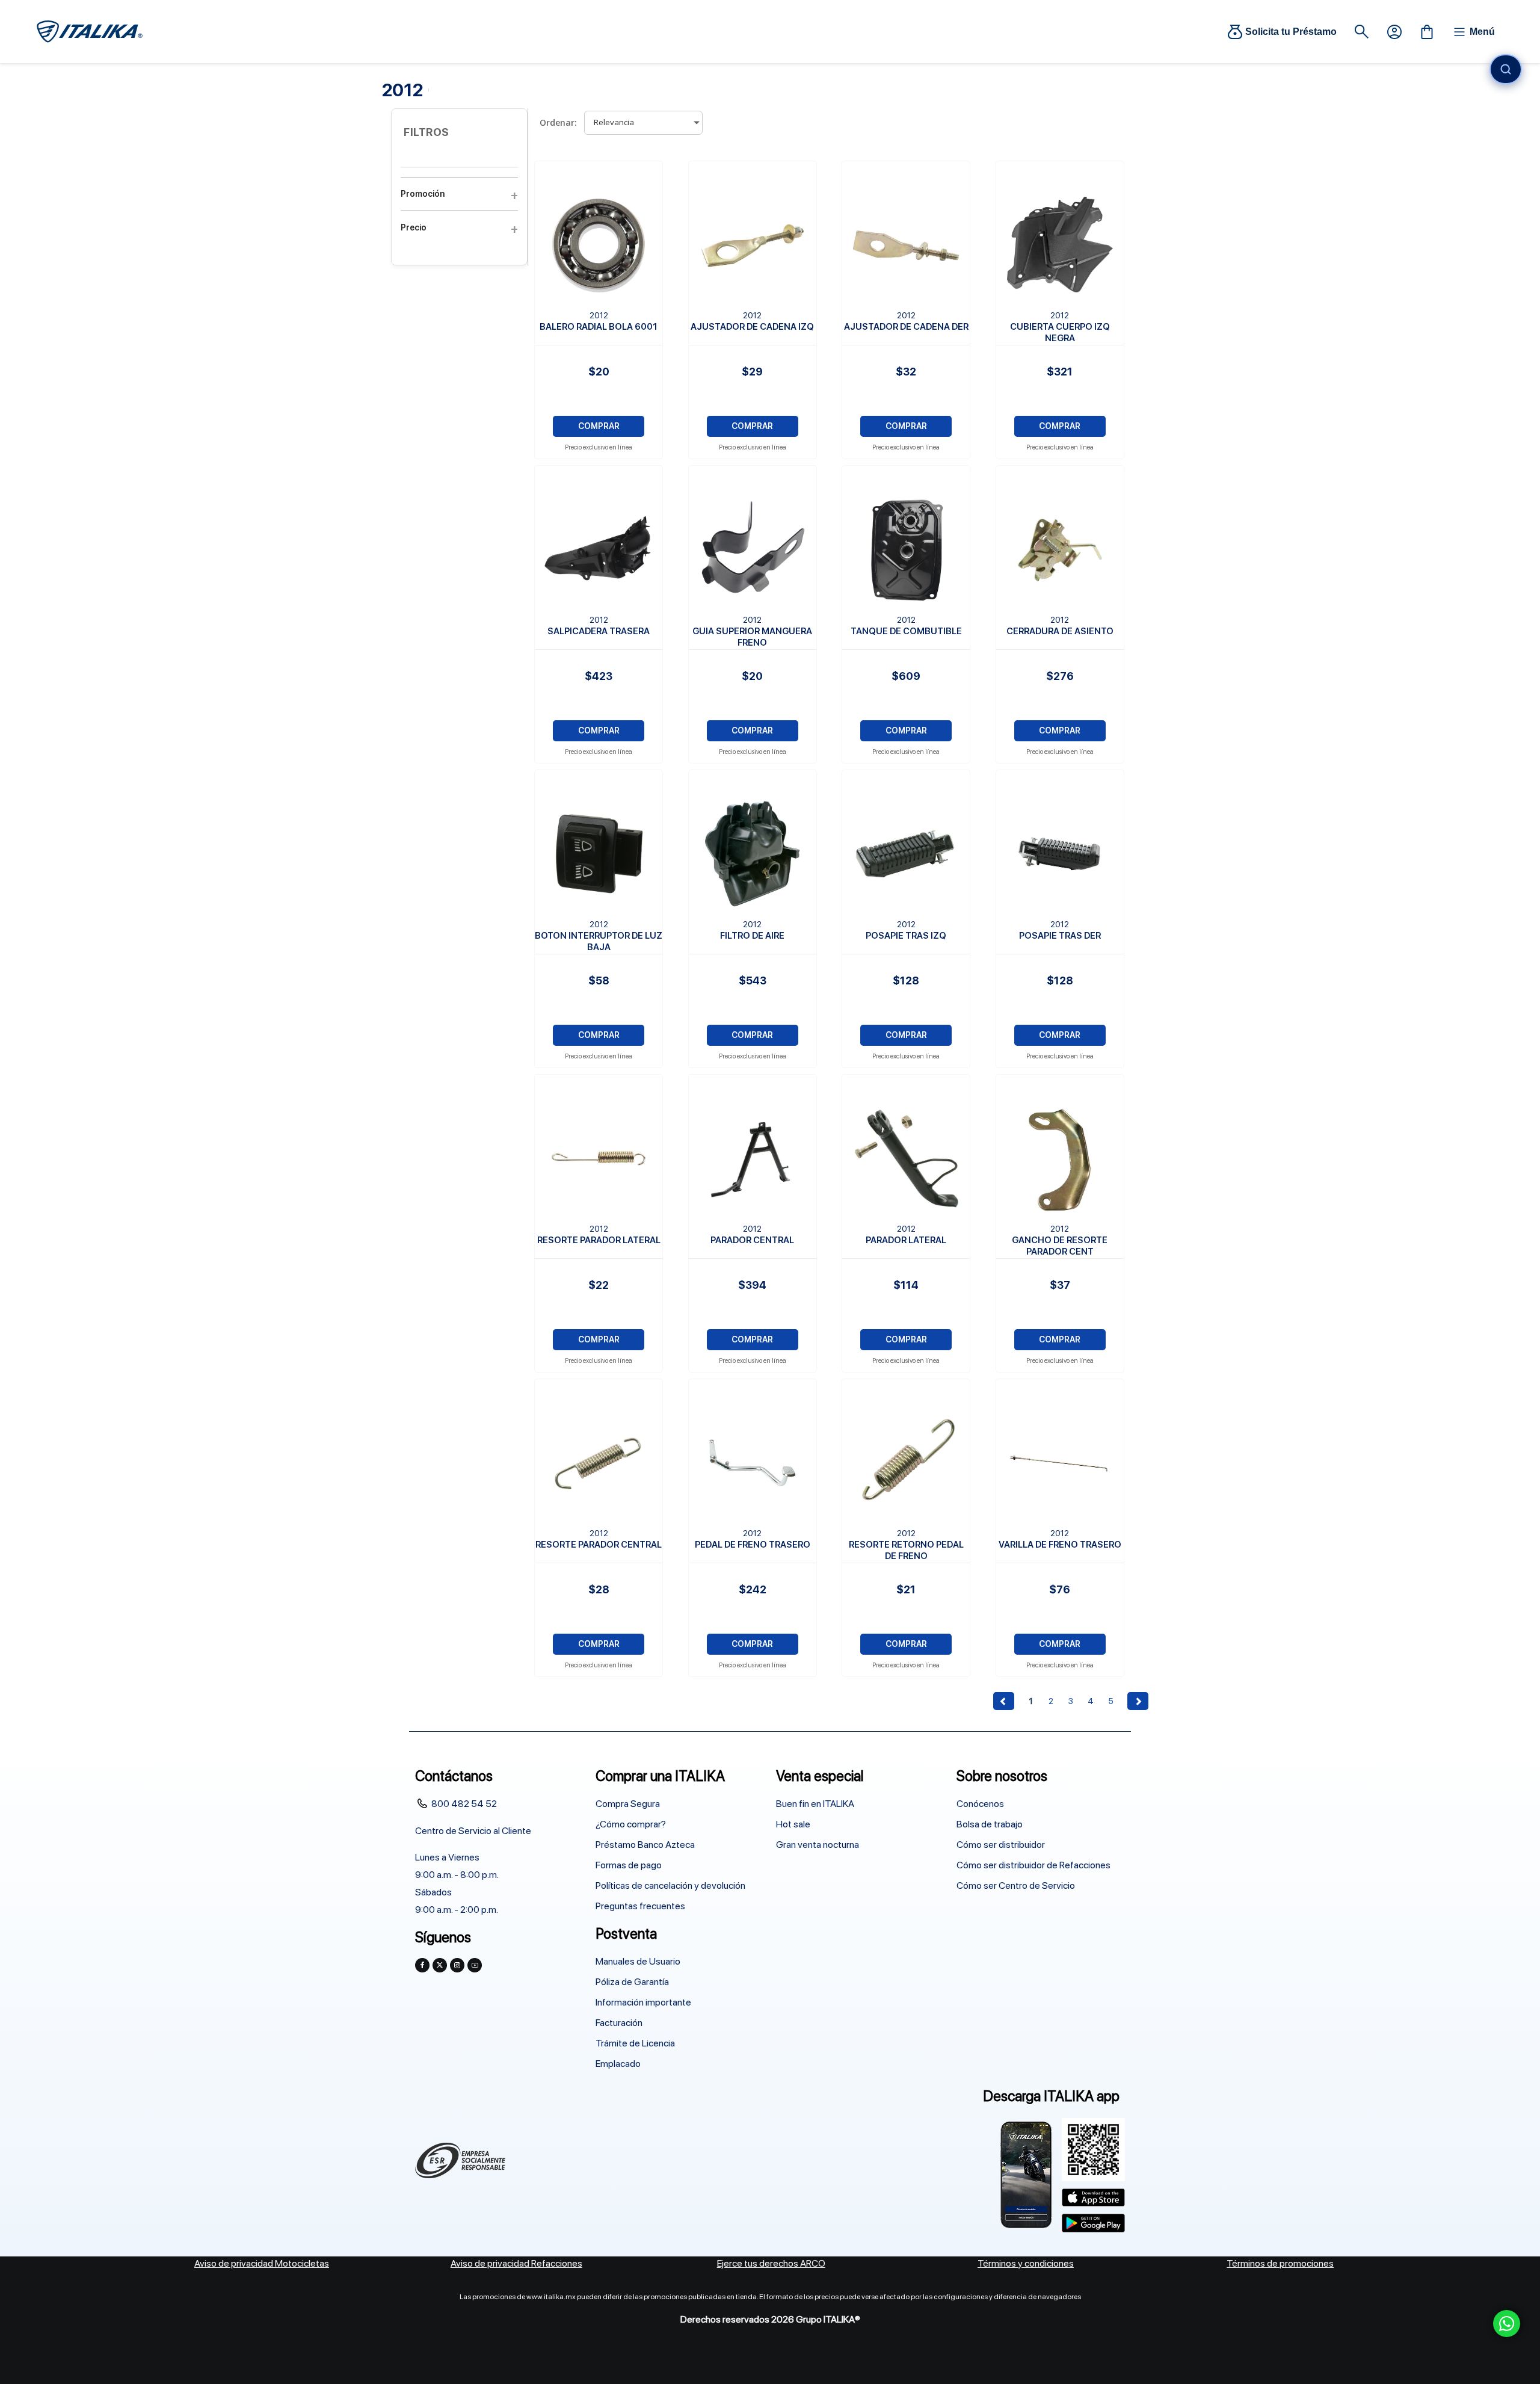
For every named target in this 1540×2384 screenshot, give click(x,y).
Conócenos (980, 1803)
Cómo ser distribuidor (1000, 1844)
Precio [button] (414, 227)
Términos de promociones (1280, 2263)
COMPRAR (599, 426)
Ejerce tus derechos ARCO (771, 2263)
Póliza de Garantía (632, 1981)
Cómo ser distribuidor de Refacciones (1033, 1865)
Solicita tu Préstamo (1291, 31)
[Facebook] (422, 1965)
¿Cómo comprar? (631, 1824)
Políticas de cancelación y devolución (670, 1885)
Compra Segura (628, 1803)
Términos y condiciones (1026, 2263)
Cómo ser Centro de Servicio (1015, 1885)
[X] (440, 1965)
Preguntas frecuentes (640, 1906)
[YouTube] (474, 1965)
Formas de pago (629, 1865)
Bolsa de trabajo (989, 1824)
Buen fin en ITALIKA (815, 1803)
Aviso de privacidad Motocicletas (261, 2263)
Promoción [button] (423, 194)
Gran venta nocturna (817, 1844)
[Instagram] (457, 1965)
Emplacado (618, 2063)
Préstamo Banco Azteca (645, 1844)
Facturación (619, 2022)
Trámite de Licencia (635, 2043)
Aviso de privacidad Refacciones (516, 2263)
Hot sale (793, 1824)
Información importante (643, 2002)
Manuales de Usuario (638, 1961)
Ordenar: (558, 122)
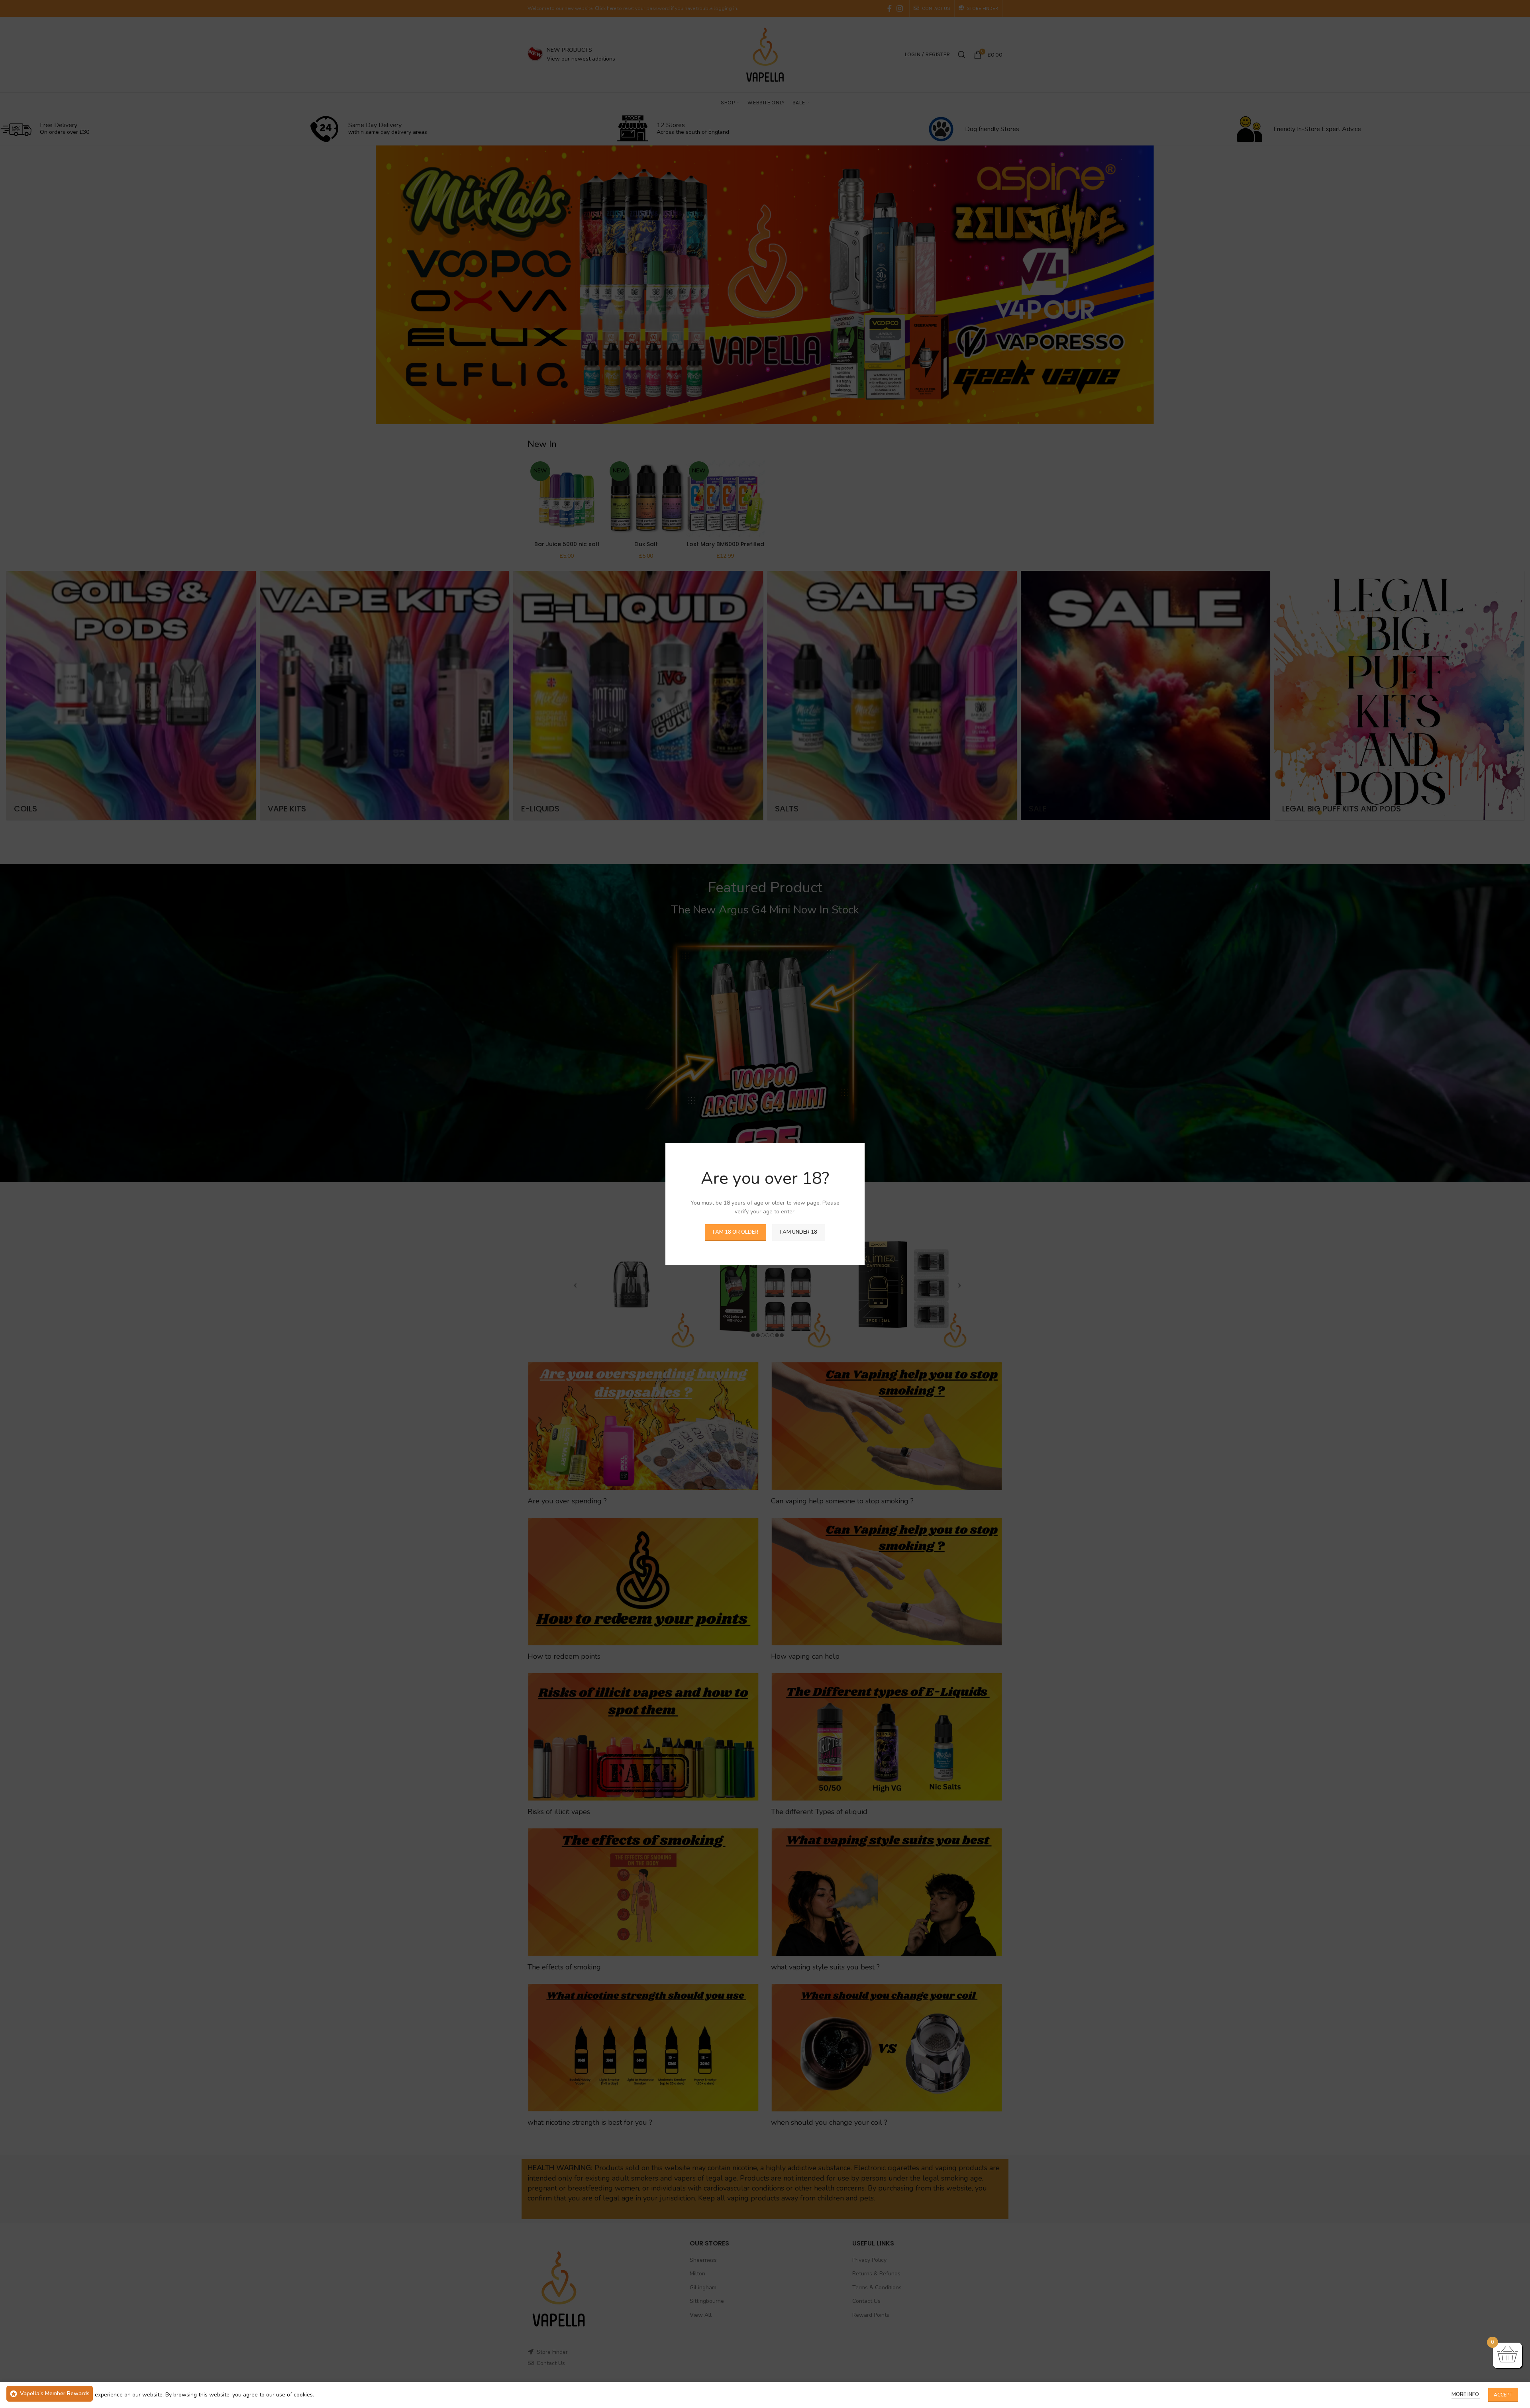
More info (1466, 2394)
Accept (1503, 2395)
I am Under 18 (798, 1232)
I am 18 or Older (735, 1232)
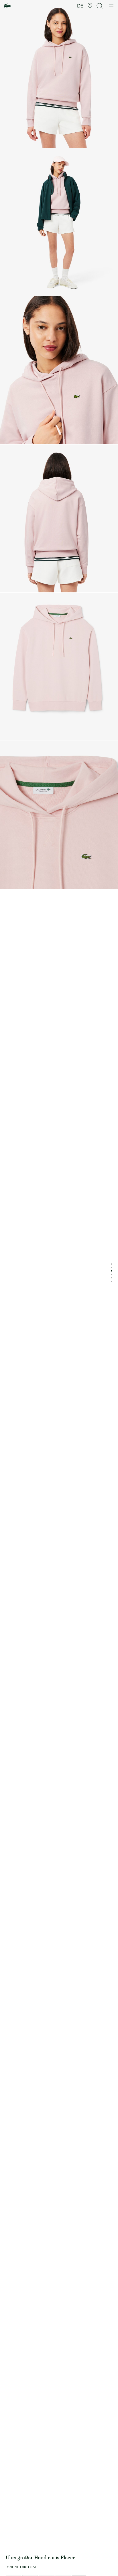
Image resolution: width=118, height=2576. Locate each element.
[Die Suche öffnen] (100, 6)
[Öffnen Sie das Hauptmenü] (111, 5)
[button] (90, 6)
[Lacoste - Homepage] (7, 6)
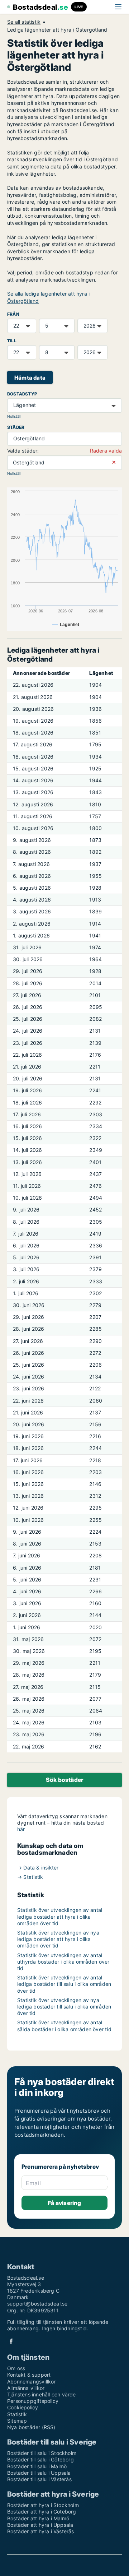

• _Brief_
Could you return each entry word for word, with the images omitted?

• _Solution to this problem_
For every named target in this 1540×2384 screenshot, give click(x,y).
Conócenos (980, 1803)
Cómo ser distribuidor (1000, 1844)
Precio [button] (414, 227)
Términos de promociones (1280, 2263)
COMPRAR (599, 426)
Ejerce tus derechos ARCO (771, 2263)
Póliza de Garantía (632, 1981)
Cómo ser distribuidor de Refacciones (1033, 1865)
Solicita tu Préstamo (1291, 31)
[Facebook] (422, 1965)
¿Cómo comprar? (631, 1824)
Políticas de cancelación y devolución (670, 1885)
Compra Segura (628, 1803)
Términos y condiciones (1026, 2263)
Cómo ser Centro de Servicio (1015, 1885)
[X] (440, 1965)
Preguntas frecuentes (640, 1906)
[YouTube] (474, 1965)
Formas de pago (629, 1865)
Bolsa de trabajo (989, 1824)
Buen fin en ITALIKA (815, 1803)
Aviso de privacidad Motocicletas (261, 2263)
Promoción [button] (423, 194)
Gran venta nocturna (817, 1844)
[Instagram] (457, 1965)
Emplacado (618, 2063)
Préstamo Banco Azteca (645, 1844)
Facturación (619, 2022)
Trámite de Licencia (635, 2043)
Aviso de privacidad Refacciones (516, 2263)
Hot sale (793, 1824)
Información importante (643, 2002)
Manuales de Usuario (638, 1961)
Ordenar: (558, 122)
More info (1466, 2394)
Accept (1503, 2395)
I am Under 18 (798, 1232)
I am 18 or Older (735, 1232)
Image resolution: width=118, height=2576. Locate each element.
[Die Suche öffnen] (100, 6)
[Öffnen Sie das Hauptmenü] (111, 5)
[button] (90, 6)
[Lacoste - Homepage] (7, 6)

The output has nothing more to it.